Career

BEAUTIFUL GIRLS

I loved everything about this movie. I met a writer by the name of Scott Rosenberg at a party. I was sitting alone and kind of sad. He noticed and started talking to me. He was feeling the same way, and we came to realize it was for the same reason. Kurt Cobain had died that day. We bonded and became great friends.

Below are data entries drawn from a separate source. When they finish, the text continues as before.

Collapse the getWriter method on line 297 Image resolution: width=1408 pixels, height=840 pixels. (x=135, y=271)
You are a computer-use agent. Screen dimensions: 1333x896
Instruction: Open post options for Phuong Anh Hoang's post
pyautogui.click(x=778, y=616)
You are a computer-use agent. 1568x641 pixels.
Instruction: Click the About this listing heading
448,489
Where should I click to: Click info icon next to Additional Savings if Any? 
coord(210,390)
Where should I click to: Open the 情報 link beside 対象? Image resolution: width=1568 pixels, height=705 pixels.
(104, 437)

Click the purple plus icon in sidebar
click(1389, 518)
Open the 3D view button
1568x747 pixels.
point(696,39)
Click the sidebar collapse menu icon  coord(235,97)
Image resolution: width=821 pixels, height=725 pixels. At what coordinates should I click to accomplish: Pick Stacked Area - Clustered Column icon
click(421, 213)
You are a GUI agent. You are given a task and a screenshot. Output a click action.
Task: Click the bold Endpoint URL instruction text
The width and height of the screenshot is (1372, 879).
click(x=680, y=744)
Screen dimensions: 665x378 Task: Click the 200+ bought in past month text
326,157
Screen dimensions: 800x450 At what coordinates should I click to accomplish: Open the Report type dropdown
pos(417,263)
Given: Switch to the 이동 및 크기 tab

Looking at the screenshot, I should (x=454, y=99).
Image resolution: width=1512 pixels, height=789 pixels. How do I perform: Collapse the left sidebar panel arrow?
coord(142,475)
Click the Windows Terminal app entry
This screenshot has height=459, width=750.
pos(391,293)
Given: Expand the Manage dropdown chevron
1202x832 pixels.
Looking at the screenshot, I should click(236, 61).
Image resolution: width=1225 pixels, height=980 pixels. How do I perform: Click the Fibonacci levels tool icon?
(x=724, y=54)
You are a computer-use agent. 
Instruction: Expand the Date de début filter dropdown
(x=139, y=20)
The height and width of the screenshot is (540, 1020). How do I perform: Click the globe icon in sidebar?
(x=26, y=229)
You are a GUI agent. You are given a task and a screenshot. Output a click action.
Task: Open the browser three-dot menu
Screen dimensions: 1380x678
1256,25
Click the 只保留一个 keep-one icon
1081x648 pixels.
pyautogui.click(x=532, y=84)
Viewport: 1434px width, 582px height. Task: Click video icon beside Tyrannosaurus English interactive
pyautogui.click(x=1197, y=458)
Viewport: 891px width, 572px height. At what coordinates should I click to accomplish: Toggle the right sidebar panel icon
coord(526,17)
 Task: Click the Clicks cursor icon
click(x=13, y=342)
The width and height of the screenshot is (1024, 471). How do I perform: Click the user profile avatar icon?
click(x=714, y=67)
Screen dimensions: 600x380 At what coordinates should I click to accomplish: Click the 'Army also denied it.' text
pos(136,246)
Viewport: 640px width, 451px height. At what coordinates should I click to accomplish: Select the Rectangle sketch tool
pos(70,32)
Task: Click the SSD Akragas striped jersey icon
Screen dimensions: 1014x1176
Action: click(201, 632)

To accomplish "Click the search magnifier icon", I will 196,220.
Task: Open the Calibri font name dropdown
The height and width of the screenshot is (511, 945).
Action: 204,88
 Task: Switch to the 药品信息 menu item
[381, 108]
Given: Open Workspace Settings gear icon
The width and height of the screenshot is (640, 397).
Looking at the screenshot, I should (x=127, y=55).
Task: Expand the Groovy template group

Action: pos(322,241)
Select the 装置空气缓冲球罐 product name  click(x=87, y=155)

He wrote "Beautiful Girls," and I was thrilled because he wrote a part for me, but I didn’t know which one. I read it and thought for sure it was the part Mira Sorvino played - the sweet and skinny girl. Nope, it was the voluptuous, slutty, bitch. Still don’t know how I feel about that (!), but I loved that part, and I got to make-out with Matt Dillon. Yeah, yeah, those scenes are awkward and lots of people are watching, and you’re just playing a part and the feelings aren’t real, and blah blah. I got to make out with Matt Dillon! Incidentally, Matt would have these long phone conversations with my mother! She was an Art Historian, a subject he was very much interested in. He would get suggestions about books to read. My mother thought he was quite the intellectual - a compliment she never even bestowed on me. Who knew??!!We filmed in Minneapolis. That city gets so cold, almost everything downtown is connected by tunnels so you don’t have to go outside! I was working really hard then. I worked seven days a week because while I was shooting this, I was also filming "Picket Fences" in Los Angeles, and "Sabrina" in New York. In fact, I had a scary episode with my health. I got so sick one night that I had to be taken to the hospital by ambulance! It turned out to be exhaustion, and I had always thought that ailment wasn’t real. It is. I stayed in the hospital a couple of days, and the cast and director would all visit me. Good people.

I will miss Ted Demme the director, I wanted to work for him again and again. I became very close to the actor Noah Emmerich, and facilitated him getting to star opposite Jim [Carrey] in the "The Truman Show." Tim Hutton - that became the first of three times we worked together, and Rosie O’Donnell? Little did I know that years later she would help me adopt my first son. It was a special experience for me.